By Brandon Moseley
Alabama Political Reporter
Just when it appeared that former Secretary of State Hillary Clinton was firmly ensconced as the Democratic Party nominee for President of the United States, US Senator Bernie Sanders (I-Vermont) scored major victories in the Democratic caucuses in Washington, Hawaii and Alaska on Saturday. The Independent Senator from Vermont who has spoken at length about the benefits of socialism and raising taxes on the rich, coasted to easy wins in the three western states.
Sen. Sanders said in an email to his supporters, before the Hawaii results were in: “Our campaign was just declared the winner of two more states: Washington State with 101 delegates, and Alaska with 16 delegates. These are our fourth and fifth wins out of the last six results, and there’s still another caucus today where we expect to do very well. We’ll be in touch with the results from Hawaii, but this is shaping up to be a tremendous day for our campaign.”

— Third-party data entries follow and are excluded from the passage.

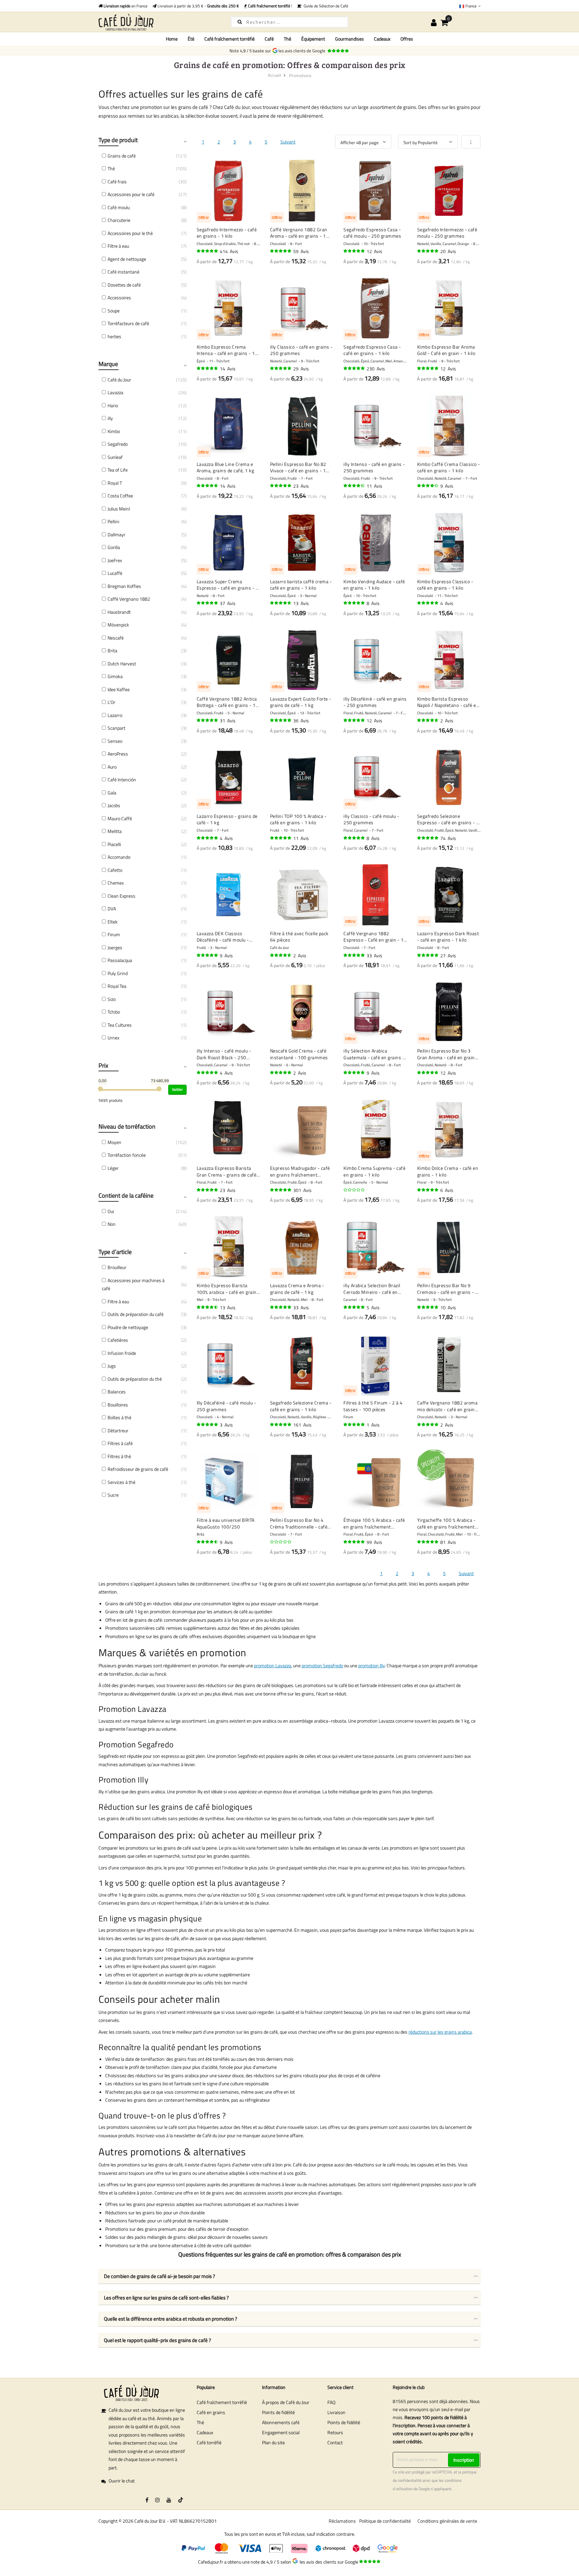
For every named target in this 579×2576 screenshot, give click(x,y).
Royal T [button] (115, 482)
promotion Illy (371, 1665)
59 (301, 251)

Senator Sanders meanwhile is already campaigning in Wisconsin where he said at a rally, “We knew things would begin to improve when we moved west…Don’t let anybody tell you we can’t win the nomination or win the general election. We’re going to do both those things.”

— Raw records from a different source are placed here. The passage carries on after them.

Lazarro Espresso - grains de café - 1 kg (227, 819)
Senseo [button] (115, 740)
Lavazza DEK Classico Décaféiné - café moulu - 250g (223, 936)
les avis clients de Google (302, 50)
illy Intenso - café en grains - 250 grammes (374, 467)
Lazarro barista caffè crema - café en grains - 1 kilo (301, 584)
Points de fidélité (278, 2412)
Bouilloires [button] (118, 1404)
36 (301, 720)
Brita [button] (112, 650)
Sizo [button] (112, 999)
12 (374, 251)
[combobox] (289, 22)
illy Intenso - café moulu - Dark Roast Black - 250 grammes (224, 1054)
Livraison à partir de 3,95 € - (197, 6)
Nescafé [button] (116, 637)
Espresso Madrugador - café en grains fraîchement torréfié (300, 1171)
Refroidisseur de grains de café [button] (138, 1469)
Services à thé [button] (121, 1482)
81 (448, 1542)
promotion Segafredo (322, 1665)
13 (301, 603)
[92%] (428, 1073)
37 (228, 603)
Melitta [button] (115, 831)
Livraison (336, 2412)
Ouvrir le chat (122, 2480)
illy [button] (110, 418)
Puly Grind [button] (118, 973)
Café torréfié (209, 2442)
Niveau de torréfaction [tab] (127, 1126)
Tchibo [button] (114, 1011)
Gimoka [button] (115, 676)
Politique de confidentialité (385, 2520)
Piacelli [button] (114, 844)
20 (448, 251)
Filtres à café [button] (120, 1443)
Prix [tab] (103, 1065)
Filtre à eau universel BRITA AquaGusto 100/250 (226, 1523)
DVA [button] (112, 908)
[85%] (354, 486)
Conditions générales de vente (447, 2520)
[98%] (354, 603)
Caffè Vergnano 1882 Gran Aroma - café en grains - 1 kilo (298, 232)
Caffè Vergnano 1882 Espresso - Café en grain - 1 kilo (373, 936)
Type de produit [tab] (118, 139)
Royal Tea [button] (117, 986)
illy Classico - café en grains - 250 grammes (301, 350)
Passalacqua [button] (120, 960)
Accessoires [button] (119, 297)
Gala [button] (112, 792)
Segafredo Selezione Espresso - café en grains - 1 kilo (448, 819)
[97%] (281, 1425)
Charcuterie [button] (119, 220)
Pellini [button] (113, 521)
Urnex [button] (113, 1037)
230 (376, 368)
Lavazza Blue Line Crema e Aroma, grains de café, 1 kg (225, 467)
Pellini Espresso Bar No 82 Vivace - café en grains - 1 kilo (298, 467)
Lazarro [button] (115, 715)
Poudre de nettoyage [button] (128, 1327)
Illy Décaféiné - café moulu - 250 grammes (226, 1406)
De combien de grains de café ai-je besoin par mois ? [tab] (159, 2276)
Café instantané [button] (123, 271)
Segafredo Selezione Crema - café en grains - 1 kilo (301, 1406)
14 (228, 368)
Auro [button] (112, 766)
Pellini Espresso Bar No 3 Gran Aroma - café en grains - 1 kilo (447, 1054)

As of press time, Clinton leads in the delegate count with 1234 delegates to Sanders’ 956; but Clinton strongest constituency is Black voters who make up most primary voters in the southern states……and the southern states have already voted. Sanders could still catch Clinton in the race for delegates if the remaining states fall in his direction. Sec. Clinton however maintains an enormous lead with already pledged super delegates with 469 to just 29 for Sanders. Sen. Sanders team point out that super delegates can change their minds and likely would rather than steal the nomination from Sanders if he comes to the convention with the most won delegates. It takes 2,283 delegates to win the nomination at the Democratic convention.
Sen. Sanders has now won five of the last six Democratic contests and has won almost 2/3s of the delegates over that period. In Washington state, Sanders won an incredible 72.7 percent of the vote. In Alaska Sen. Sander had 81.6 percent of the caucus votes cast.
Hillary Clinton won the Alabama Democratic Primary in a landslide on Super Tuesday.
On the Republican side there was no GOP primary or caucus this week. Recent polling shows either Sanders or Clinton easily besting Republican frontrunner Donald Trump in a head to head contest.